■ Texte source ■
##############################

Suivre une goutte d’eau pour comprendre l’impact du changement climatique

L’accord de Paris signé en 2015 et plus récemment la COP 26, ont mis en lumière l’urgence d’agir face au changement climatique. Acteurs scientifiques, politiques et citoyens se mobilisent désormais pour essayer d’enrayer le phénomène. À l’échelle du Luxembourg, des études et des actions sont déjà engagées depuis des années sur différentes problématiques. Laurent Pfister, hydrologue au sein de l'Institut luxembourgeois des sciences et des technologies (LIST), étudie, analyse et modélise, avec son équipe de recherche, les flux de l’eau afin notamment d’apporter des réponses ou de résoudre les problèmes liés à la surexploitation de l’eau, à sa pollution, ou affectant son cycle pour aider à lutter contre les bouleversements technologiques et naturels dont elle est victime.

Source : Merkur
Date de publication : 11/03/2022

 

Vous travaillez au sein du LIST sur les questions d’hydrologie. Pouvez-vous nous expliquer votre parcours, et les grandes lignes de vos travaux, qui ont par ailleurs été récompensés par un FNR Award. En quoi consistent-ils ?

Je travaille sur de multiples questions liées à l’hydrologie depuis plus de 20 ans maintenant. Tout a commencé avec les grandes inondations de 1993 et 1995, lorsque d’innombrables rivières ont atteint des niveaux d’eau inégalés depuis plusieurs générations à travers une large part de l’Europe et notamment au Luxembourg. A l’époque, ces événements étaient perçus par certains comme les prémisses d’un changement climatique. Il s’est trouvé que le gouvernement  luxembourgeois a alors lancé un appel à idées pour essayer d’apporter des éléments de réponse à ces interrogations. Grâce à des bourses de formation-recherche que le gouvernement a octroyé suite à cet appel, j’ai pu bénéficier d’un financement pour réaliser ma thèse de doctorat en hydrologie. À cette époque, j’étais le seul à travailler sur la thématique des inondations au sein de ce qui était l’ancêtre du LIST (le LIST est issu de la fusion du Centre de recherche public Henri-Tudor et du Centre de recherche public Gabriel-Lippmann, ndlr). Au fil des années, nous avons réussi à décrocher des contrats, par exemple avec la Protection civile, des administrations ou des ministères, pour financer la poursuite de nos travaux et étoffer progressivement les domaines d’études. Une dynamique a ainsi été lancée, avec des projets de plus en plus diversifiés et complexes. Nous avons pu commencer à travailler avec des images satellites, ce qui nous a permis d’accéder à des données hydrologiques et hydrauliques aux résolutions spatiales et temporelles inégalées. En parallèle, nous avons suivi une stratégie de déploiement d’un réseau d’observation de variables hydro-météorologiques – réseau qui atteint aujourd’hui une densité rare en Europe et au-delà. Ce dernier a d’ailleurs été à l’origine de multiples partenariats de recherche internationaux, ciblant le fonctionnement des hydrosystèmes et leur réponse face au changement climatique. A noter qu’aujourd’hui, près de 60 collaborateurs sont à l’oeuvre afin de faire avancer la recherche, d’une part, et d’aider nos partenaires publics et privés dans leur quête de solutions innovantes pour une gestion plus durable des ressources naturelles, d’autre part.

##############################

Répondez aux questions suivantes à partir du texte source.
1. En quelle année l’accord de Paris a-t-il été signé ?
2. Quelles inondations marquent le début des travaux de Laurent Pfister sur l’hydrologie ?
3. De la fusion de quels organismes le LIST est-il issu ?

##############################

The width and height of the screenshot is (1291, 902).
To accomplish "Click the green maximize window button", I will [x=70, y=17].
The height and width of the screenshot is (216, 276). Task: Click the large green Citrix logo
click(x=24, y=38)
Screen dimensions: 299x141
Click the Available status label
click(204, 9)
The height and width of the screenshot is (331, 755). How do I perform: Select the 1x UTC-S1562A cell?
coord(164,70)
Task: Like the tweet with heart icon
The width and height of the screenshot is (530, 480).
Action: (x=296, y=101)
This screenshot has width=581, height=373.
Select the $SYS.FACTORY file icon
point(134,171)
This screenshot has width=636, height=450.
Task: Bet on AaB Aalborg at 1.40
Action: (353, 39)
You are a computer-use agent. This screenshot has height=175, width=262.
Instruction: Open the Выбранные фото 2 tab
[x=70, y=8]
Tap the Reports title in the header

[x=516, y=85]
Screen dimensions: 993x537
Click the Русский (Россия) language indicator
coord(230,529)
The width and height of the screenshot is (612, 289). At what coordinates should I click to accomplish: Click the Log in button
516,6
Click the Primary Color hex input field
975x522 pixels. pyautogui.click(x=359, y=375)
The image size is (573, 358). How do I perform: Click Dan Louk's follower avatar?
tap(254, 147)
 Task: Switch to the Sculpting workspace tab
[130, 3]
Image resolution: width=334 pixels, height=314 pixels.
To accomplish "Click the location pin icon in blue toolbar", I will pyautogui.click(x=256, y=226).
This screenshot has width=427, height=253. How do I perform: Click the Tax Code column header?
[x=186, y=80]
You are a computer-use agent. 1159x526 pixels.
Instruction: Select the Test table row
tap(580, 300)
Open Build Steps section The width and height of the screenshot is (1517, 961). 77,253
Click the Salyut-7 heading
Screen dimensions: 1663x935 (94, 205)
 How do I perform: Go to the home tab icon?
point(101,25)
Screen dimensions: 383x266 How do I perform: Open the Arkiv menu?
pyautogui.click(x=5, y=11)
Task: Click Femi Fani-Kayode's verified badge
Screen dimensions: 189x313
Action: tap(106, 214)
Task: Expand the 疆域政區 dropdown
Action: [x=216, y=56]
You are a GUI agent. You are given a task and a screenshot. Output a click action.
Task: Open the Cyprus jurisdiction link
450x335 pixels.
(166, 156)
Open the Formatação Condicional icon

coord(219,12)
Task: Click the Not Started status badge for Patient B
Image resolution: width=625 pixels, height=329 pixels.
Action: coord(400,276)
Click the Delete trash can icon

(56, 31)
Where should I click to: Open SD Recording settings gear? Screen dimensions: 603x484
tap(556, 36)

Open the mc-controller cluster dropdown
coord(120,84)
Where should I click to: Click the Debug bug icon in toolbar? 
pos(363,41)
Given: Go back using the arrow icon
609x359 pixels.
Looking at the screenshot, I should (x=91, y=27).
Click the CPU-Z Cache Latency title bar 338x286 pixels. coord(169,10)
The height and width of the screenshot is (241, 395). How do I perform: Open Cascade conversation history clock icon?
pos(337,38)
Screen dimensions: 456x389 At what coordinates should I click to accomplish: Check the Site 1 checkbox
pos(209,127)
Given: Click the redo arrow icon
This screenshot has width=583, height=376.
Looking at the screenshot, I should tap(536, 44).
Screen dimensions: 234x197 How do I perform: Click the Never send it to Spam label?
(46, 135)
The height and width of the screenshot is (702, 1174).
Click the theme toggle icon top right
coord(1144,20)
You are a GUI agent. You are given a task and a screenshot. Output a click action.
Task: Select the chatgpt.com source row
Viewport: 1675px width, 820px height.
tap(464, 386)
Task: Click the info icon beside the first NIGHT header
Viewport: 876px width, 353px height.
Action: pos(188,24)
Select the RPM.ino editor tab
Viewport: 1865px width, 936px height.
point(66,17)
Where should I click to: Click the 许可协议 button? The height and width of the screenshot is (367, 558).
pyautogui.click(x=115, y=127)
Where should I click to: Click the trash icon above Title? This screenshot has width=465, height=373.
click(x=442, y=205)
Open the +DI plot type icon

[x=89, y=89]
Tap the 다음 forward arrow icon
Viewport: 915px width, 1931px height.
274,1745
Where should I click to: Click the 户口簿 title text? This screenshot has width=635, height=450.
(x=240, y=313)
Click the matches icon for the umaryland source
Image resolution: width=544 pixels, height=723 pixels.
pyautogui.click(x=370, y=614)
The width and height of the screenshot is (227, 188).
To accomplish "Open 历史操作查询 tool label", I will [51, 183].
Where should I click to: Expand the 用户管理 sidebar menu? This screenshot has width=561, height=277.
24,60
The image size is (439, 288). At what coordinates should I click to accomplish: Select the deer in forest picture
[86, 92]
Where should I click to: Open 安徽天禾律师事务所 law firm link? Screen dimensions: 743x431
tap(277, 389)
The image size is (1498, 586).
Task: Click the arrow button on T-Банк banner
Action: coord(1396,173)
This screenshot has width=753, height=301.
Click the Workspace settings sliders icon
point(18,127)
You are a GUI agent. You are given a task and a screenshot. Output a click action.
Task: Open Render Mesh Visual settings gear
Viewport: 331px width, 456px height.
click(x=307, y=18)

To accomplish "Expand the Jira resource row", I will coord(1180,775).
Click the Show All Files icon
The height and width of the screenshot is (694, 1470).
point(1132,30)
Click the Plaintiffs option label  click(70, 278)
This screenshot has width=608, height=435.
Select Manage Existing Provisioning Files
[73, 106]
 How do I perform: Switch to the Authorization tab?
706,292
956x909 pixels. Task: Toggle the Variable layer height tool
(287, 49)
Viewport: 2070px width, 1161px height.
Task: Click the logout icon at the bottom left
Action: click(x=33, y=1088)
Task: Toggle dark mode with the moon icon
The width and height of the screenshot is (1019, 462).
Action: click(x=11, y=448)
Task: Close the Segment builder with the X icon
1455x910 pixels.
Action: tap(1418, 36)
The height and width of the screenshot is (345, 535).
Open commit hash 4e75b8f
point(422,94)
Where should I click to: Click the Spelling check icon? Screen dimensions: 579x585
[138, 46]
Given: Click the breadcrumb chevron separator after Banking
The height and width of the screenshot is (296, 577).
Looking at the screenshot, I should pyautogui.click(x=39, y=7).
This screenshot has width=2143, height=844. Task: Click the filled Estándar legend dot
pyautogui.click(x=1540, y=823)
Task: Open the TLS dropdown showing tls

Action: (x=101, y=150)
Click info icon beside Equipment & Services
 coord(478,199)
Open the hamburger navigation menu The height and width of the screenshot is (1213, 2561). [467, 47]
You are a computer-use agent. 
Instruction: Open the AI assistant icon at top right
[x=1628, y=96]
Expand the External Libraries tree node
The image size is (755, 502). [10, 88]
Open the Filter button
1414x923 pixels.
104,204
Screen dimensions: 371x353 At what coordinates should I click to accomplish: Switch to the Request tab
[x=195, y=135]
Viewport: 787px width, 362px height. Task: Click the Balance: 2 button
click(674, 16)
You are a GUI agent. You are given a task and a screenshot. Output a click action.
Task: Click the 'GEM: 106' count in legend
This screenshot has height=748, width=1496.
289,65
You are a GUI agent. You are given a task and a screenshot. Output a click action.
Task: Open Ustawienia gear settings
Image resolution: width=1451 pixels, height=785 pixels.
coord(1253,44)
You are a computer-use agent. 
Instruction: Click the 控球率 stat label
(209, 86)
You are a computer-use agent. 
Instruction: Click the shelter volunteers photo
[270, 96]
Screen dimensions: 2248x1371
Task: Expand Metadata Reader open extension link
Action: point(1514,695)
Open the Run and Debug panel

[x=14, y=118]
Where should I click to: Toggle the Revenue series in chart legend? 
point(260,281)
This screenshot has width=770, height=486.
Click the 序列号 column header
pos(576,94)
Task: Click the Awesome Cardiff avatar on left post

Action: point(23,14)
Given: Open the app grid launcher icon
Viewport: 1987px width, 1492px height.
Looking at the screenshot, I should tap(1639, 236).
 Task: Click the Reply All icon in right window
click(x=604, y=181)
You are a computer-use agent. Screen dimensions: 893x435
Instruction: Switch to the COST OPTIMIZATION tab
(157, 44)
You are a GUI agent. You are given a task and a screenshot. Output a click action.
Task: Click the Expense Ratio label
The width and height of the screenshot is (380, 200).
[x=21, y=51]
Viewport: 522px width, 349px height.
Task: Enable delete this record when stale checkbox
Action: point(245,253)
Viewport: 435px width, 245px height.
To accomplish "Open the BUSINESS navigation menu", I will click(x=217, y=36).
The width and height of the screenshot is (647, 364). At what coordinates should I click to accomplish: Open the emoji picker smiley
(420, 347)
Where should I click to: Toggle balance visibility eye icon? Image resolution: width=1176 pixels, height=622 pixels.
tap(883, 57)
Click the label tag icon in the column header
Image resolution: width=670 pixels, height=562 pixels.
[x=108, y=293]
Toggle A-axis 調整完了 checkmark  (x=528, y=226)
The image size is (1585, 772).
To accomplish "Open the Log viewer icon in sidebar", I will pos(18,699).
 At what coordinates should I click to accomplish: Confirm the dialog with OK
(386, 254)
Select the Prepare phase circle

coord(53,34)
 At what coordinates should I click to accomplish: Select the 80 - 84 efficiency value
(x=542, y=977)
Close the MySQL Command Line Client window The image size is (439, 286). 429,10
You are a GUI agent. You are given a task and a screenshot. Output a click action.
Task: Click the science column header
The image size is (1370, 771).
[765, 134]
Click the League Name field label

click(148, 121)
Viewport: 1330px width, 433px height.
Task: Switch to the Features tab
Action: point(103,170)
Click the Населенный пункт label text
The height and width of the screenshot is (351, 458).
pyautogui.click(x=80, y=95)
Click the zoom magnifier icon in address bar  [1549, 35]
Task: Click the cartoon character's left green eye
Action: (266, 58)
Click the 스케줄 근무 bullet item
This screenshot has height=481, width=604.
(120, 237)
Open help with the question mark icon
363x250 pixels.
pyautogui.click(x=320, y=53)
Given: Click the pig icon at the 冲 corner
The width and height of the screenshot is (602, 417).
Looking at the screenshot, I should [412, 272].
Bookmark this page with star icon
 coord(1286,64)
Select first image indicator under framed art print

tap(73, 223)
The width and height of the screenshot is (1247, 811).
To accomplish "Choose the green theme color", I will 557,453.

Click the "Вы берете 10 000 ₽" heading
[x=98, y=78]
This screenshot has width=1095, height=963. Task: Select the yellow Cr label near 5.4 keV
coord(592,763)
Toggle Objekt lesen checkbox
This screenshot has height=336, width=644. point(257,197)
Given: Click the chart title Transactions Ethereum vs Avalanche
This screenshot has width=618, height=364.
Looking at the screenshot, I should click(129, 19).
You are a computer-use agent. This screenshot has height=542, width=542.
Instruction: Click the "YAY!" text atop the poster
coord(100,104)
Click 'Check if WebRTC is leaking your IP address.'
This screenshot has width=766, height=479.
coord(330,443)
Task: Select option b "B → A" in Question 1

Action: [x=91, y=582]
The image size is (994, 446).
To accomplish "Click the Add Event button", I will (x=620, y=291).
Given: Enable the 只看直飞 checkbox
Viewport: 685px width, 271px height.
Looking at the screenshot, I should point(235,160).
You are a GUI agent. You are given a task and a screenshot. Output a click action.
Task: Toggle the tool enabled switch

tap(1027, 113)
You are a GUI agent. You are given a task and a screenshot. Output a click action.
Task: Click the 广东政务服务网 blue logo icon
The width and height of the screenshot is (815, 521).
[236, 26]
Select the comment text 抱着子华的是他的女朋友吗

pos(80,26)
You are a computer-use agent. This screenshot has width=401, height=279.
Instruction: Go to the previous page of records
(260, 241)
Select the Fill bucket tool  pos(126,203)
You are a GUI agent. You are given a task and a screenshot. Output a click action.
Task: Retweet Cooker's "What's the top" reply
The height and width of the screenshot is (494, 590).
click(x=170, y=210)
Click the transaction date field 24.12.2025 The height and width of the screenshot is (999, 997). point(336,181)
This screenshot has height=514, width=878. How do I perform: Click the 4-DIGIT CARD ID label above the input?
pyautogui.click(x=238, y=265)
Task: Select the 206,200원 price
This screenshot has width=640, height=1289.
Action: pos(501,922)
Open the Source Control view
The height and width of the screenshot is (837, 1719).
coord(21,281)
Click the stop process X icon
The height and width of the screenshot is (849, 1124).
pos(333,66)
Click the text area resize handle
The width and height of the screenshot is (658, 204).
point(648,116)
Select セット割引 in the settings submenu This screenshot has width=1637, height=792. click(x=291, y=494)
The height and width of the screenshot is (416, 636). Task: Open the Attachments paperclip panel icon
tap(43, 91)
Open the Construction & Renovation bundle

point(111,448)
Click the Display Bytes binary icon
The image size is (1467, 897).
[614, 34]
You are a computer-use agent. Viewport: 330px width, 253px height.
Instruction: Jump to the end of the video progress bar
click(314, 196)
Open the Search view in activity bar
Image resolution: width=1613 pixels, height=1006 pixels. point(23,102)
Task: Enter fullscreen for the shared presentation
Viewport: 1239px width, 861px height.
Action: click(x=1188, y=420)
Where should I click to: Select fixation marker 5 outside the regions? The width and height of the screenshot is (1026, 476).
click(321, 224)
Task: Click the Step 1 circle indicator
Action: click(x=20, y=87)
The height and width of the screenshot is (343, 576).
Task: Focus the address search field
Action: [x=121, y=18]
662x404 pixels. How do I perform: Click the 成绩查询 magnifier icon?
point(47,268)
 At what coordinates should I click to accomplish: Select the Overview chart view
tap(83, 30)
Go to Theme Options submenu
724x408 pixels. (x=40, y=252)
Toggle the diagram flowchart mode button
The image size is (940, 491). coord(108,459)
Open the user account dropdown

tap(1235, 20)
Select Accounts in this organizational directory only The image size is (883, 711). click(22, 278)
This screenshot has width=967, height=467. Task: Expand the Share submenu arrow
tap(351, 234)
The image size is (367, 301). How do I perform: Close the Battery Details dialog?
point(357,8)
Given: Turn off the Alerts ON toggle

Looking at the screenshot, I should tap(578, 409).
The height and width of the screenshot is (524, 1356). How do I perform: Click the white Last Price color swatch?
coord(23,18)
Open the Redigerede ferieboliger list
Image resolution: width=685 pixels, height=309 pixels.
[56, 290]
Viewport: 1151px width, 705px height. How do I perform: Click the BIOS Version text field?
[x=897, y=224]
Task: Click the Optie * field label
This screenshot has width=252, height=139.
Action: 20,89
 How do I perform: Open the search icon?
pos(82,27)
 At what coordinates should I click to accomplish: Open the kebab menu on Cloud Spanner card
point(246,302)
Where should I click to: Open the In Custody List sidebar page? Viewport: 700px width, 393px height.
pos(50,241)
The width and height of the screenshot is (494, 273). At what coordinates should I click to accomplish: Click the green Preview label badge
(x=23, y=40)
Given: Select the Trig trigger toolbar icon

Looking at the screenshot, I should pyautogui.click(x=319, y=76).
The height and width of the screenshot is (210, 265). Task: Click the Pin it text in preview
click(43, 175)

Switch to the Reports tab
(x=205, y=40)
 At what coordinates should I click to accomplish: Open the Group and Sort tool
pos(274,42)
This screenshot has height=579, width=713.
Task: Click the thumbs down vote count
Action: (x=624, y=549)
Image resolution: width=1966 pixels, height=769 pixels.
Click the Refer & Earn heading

##############################

■ Corrigé détaillé ■
1. En 2015.
2. Les grandes inondations de 1993 et 1995.
3. Du Centre de recherche public Henri-Tudor et du Centre de recherche public Gabriel-Lippmann.